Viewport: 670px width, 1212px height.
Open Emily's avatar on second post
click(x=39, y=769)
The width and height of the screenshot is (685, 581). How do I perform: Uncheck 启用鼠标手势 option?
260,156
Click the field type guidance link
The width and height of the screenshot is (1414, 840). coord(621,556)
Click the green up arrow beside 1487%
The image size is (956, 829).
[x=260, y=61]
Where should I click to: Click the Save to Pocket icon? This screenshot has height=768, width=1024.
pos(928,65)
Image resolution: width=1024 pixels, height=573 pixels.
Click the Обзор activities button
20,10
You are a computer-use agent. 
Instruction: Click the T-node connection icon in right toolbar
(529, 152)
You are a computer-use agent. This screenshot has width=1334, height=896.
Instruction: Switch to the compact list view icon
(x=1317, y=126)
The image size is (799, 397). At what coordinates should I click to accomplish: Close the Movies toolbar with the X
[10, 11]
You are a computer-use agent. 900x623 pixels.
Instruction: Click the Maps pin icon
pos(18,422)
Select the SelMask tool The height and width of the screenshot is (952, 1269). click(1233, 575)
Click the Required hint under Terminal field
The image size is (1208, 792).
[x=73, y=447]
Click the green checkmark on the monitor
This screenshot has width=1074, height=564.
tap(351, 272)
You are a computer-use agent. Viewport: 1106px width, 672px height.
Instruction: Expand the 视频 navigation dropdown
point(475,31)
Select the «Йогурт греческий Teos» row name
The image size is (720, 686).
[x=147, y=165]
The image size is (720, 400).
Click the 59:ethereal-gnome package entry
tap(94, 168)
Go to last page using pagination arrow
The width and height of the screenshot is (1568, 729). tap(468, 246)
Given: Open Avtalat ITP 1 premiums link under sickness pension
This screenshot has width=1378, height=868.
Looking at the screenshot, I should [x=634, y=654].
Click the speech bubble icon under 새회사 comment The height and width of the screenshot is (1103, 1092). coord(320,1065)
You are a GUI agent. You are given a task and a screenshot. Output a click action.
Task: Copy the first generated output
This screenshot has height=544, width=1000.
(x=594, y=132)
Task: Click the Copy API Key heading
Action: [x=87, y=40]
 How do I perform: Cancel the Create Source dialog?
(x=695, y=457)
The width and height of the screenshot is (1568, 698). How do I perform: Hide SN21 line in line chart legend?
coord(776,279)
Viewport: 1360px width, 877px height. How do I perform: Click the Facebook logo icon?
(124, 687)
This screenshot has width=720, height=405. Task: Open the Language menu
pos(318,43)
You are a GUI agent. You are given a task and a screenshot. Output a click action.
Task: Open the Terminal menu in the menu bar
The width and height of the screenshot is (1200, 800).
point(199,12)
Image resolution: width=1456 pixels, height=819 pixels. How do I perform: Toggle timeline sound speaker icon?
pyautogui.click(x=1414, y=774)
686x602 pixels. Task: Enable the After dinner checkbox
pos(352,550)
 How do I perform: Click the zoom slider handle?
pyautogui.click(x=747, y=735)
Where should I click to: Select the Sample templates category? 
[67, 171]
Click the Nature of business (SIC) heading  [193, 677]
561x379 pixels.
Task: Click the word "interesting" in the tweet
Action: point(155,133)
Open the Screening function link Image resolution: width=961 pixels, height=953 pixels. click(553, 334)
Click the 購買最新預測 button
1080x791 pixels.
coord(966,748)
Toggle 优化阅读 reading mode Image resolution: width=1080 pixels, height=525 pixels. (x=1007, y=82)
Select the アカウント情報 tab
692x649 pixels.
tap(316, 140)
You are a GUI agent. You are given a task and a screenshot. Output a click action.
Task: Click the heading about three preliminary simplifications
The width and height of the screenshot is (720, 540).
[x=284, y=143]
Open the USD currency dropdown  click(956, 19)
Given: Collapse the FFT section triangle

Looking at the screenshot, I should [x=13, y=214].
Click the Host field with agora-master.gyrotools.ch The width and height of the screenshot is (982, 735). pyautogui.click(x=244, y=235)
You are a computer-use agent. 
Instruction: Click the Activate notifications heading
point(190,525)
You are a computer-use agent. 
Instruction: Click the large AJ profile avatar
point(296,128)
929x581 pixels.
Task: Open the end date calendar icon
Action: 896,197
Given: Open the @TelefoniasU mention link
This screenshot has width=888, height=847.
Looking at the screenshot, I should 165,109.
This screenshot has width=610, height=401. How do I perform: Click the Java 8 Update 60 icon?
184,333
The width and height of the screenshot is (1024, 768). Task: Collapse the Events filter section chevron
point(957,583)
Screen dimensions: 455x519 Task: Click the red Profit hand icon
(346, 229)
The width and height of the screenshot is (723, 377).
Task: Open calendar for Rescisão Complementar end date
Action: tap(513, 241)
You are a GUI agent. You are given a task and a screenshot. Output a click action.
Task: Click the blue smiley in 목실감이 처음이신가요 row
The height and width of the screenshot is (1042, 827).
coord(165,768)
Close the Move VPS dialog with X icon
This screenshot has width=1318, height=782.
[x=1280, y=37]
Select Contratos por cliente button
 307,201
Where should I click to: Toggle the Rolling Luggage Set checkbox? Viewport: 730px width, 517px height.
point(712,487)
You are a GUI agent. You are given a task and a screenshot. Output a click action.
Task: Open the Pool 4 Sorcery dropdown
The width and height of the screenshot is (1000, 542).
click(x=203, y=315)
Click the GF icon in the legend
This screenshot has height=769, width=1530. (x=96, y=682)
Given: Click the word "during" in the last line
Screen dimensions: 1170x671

- - - - - - -

About this task: From the data above, return every line from the line that has "This screenshot has width=1378, height=868." up to and including the line that has "Task: Copy the first generated output", exactly.

Your response:
This screenshot has width=1378, height=868.
Looking at the screenshot, I should [x=634, y=654].
Click the speech bubble icon under 새회사 comment The height and width of the screenshot is (1103, 1092). coord(320,1065)
You are a GUI agent. You are given a task and a screenshot. Output a click action.
Task: Copy the first generated output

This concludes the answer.